Polecenie> Przekształć dane od wiersza zawierającego „This screenshot has height=392, width=671.” aż do końca danych włącznie w plik CSV o dwóch kolumnach, polecenie i odpowiedz, z jednym wierszem na każde polecenie. Każdą wartość umieść w jednym polu ujętym w cudzysłów, a znaki nowego wiersza zastąp spacjami.

=== Dostarczone dane ===

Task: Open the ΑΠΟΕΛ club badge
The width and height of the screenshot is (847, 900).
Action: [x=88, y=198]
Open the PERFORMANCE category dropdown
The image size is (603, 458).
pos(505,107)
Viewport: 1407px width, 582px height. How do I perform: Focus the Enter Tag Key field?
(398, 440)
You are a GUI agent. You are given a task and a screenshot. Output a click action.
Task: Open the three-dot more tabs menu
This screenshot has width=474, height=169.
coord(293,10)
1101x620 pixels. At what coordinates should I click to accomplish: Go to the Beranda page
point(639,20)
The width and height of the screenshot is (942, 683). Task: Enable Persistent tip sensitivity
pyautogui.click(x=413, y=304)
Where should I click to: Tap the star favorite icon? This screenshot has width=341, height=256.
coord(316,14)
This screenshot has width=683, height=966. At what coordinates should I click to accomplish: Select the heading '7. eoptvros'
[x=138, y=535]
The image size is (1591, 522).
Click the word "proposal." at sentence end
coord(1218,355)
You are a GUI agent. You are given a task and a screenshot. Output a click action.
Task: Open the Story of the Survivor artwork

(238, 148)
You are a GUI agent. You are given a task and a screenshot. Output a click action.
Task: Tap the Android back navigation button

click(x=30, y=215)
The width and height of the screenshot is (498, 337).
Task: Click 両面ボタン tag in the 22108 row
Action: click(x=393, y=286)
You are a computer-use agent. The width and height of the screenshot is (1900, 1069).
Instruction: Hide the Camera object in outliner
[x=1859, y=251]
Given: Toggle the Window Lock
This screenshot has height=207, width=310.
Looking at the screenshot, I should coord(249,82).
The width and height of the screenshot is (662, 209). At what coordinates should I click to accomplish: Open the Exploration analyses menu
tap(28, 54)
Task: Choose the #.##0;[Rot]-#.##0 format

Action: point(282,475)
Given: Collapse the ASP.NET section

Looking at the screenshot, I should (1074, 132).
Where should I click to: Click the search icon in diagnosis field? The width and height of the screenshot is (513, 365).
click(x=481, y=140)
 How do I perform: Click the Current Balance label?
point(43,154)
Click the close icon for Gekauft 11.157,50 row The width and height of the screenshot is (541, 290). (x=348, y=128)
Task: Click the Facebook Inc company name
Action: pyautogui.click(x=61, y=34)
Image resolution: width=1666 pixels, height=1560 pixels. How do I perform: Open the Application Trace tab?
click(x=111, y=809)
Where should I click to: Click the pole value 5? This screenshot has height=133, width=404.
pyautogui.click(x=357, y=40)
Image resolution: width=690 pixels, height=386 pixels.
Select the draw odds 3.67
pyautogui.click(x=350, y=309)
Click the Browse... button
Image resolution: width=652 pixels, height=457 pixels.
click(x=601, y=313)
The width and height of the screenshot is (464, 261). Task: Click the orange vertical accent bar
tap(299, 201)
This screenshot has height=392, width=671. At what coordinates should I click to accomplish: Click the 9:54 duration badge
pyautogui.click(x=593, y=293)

===

Odpowiedź poniżej>
polecenie,odpowiedz
"This screenshot has height=392, width=671. At what coordinates should I click to accomplish: Click the 9:54 duration badge","pyautogui.click(x=593, y=293)"